SUPPLIED MATERIAL: Begin

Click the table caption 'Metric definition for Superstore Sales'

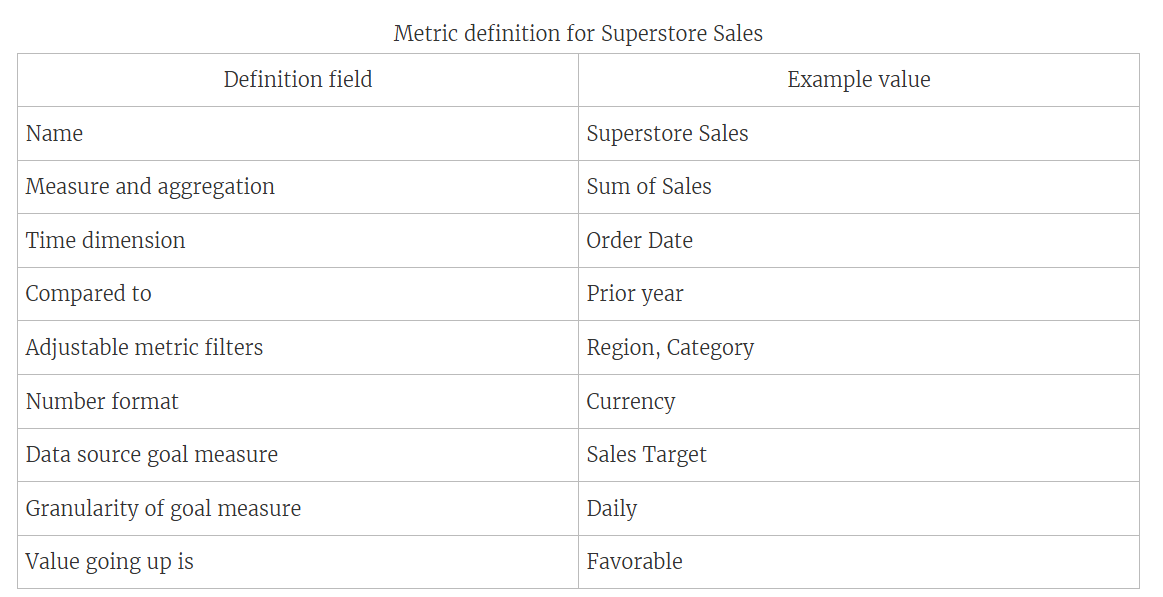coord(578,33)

SUPPLIED MATERIAL: End
SUPPLIED MATERIAL: Begin

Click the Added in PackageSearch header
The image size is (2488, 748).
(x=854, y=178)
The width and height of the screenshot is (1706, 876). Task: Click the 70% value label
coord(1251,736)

SUPPLIED MATERIAL: End
SUPPLIED MATERIAL: Begin

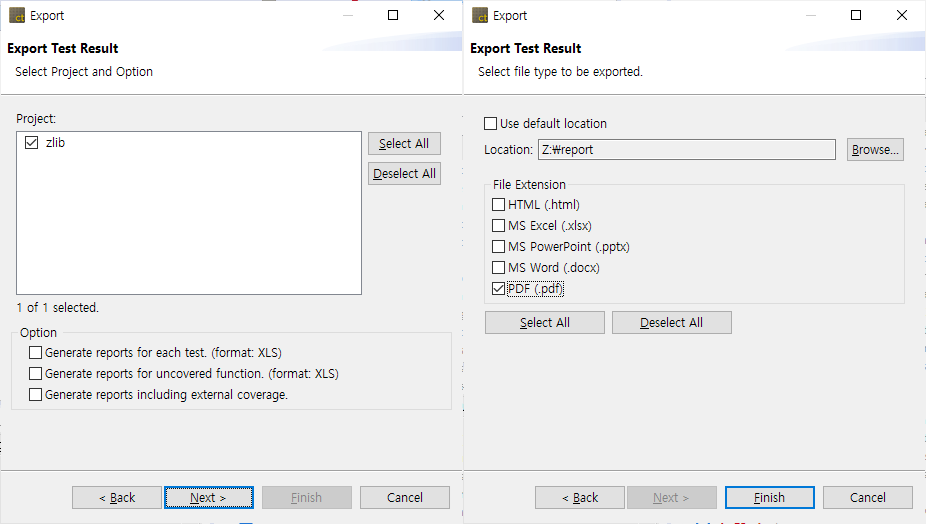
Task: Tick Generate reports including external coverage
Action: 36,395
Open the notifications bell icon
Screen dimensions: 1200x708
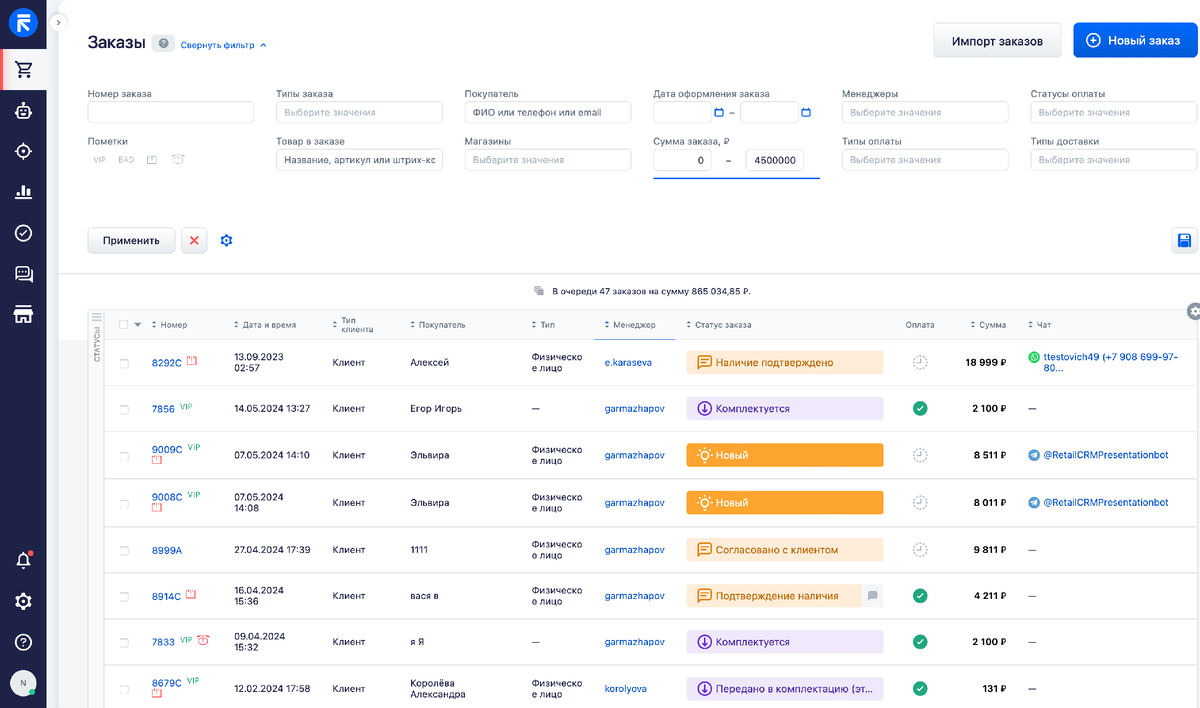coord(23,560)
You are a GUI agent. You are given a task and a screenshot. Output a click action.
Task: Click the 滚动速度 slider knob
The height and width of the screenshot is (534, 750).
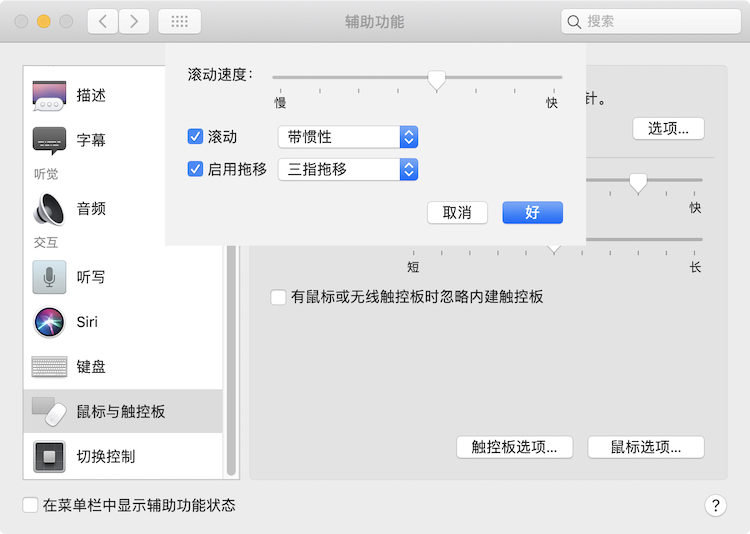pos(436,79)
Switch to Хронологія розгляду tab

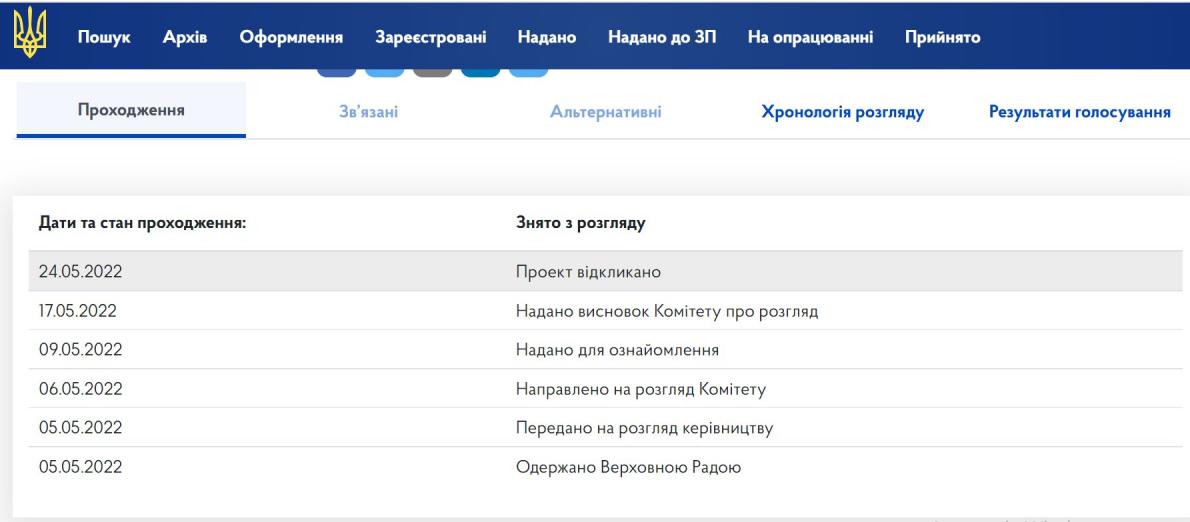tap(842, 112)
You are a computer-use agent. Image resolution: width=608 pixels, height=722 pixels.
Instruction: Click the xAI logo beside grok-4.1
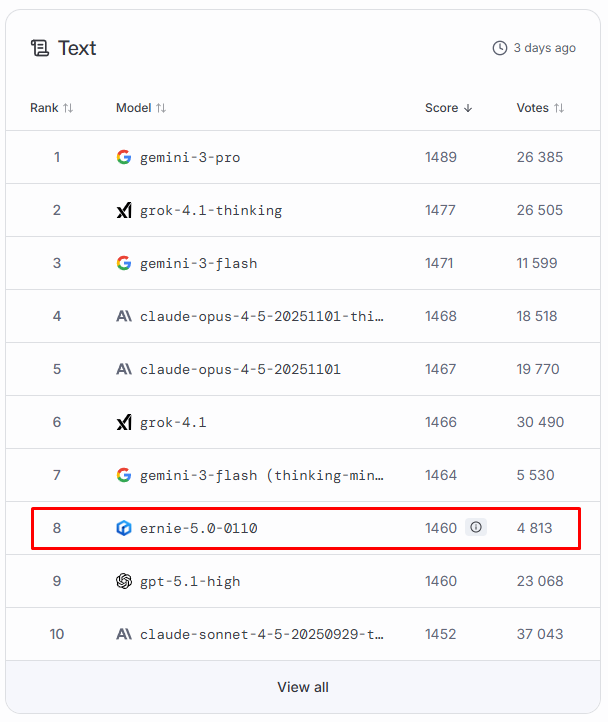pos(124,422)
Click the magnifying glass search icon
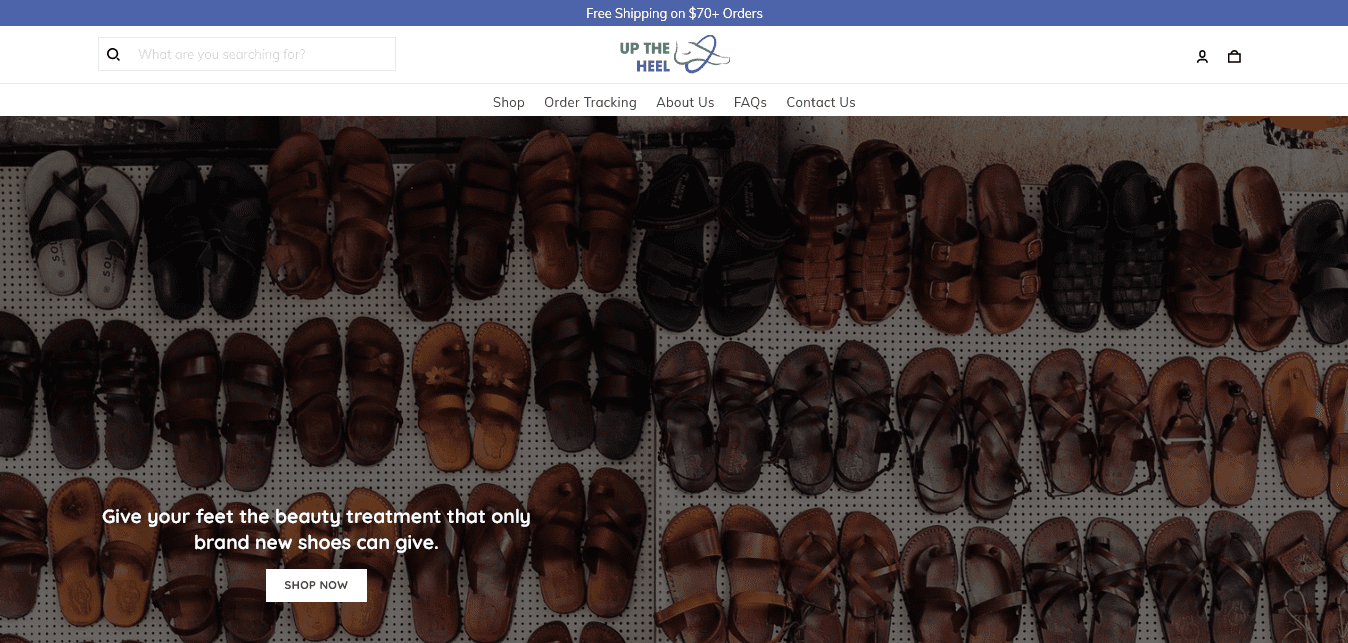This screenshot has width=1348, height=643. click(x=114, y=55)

SUPPLIED MATERIAL: End

Show every line of the listing that includes the word "agent".

EXERCISE OUTPUT -
You are a GUI agent. You are given a task and a screenshot. Output a click action.
You are a computer-use agent. Image resolution: width=608 pixels, height=722 pixels.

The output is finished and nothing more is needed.